- [REQUIRED ACTION]: State the count of lines in this material that hold the string "reply" and add nothing.

[Start of Attachment]

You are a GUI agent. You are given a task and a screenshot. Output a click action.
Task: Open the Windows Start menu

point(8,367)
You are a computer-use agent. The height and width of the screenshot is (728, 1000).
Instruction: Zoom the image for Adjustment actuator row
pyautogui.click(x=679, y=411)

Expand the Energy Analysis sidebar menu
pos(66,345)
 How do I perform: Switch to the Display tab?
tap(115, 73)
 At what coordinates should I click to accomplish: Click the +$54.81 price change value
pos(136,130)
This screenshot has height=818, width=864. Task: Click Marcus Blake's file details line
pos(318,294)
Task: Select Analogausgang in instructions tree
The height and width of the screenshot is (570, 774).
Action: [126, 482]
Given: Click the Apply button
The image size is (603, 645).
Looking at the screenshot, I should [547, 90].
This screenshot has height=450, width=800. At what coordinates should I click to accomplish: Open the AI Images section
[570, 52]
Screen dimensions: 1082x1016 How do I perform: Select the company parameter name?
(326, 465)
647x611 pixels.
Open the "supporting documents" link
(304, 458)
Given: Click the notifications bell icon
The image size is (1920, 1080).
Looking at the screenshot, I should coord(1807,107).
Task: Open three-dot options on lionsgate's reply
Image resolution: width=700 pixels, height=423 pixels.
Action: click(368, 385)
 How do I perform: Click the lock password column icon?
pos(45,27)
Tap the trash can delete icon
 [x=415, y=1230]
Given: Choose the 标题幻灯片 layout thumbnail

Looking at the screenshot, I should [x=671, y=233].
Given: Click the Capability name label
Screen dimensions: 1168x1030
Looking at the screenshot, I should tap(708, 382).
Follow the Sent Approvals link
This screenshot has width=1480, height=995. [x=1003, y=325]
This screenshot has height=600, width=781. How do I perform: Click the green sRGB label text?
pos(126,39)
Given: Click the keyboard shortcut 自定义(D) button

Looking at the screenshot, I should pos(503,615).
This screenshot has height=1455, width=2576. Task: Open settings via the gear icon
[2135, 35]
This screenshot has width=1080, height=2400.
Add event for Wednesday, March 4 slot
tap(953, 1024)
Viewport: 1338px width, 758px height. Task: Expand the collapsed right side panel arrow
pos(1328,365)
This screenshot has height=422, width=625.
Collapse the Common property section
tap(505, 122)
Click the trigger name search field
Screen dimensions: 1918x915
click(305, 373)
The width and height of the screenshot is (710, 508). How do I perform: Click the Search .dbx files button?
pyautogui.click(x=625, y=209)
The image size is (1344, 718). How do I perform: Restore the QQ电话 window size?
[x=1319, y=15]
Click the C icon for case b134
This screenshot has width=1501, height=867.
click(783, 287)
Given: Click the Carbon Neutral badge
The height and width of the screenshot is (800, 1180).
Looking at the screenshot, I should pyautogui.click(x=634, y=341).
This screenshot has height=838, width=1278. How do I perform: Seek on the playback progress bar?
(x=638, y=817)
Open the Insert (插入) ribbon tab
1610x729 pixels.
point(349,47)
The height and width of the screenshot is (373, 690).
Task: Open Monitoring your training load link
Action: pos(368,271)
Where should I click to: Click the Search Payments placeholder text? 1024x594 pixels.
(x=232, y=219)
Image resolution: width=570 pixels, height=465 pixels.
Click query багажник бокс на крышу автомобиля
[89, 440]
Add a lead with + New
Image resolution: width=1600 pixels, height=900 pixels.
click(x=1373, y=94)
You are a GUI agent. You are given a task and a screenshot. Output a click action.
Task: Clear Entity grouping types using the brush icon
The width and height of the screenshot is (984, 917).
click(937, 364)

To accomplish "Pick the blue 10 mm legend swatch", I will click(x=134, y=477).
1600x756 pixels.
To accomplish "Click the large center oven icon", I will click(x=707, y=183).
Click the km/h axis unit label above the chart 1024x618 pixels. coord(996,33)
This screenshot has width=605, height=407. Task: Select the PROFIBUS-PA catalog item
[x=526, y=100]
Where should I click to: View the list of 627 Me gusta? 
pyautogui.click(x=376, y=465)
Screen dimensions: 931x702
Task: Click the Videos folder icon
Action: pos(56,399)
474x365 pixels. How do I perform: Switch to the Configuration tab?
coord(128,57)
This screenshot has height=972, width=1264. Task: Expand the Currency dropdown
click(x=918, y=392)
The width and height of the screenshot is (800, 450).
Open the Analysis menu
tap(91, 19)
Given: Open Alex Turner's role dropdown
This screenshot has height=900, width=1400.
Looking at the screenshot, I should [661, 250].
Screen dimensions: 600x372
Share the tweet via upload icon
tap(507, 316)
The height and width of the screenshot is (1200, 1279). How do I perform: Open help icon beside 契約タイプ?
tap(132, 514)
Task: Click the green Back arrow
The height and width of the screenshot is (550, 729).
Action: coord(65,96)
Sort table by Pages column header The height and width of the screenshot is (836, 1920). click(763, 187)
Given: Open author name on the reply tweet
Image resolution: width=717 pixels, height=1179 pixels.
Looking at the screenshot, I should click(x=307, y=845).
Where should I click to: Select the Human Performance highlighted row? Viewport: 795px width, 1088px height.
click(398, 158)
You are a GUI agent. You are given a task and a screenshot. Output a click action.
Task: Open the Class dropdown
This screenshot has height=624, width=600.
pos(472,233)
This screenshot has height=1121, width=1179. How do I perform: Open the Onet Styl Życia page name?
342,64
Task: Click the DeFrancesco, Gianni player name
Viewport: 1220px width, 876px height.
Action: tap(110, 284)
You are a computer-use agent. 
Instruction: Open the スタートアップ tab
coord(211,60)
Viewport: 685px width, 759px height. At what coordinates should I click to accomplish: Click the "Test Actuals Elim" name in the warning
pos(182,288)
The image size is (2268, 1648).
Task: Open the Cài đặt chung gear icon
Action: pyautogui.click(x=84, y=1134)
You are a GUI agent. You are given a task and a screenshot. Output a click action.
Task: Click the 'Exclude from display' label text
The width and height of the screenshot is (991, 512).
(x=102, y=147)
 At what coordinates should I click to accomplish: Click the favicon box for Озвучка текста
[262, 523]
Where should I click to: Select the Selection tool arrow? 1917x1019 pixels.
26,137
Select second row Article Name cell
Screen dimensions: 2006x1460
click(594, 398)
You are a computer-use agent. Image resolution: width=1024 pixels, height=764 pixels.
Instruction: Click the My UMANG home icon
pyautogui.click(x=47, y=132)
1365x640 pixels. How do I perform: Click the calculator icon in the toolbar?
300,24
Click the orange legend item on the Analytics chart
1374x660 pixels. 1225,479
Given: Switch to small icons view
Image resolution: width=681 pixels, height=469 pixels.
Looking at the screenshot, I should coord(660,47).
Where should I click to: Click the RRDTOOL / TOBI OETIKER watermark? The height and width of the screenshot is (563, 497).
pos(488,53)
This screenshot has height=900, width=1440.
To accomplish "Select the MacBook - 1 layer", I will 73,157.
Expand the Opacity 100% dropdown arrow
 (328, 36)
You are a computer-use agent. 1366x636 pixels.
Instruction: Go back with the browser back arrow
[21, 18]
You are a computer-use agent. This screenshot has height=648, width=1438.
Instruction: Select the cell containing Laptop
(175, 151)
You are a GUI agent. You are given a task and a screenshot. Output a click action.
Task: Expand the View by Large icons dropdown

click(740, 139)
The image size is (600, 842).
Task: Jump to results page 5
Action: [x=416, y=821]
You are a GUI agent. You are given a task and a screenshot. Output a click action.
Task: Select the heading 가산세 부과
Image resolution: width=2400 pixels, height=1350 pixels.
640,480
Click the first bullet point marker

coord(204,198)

[End of Attachment]

- [EXERCISE RESPONSE]: 2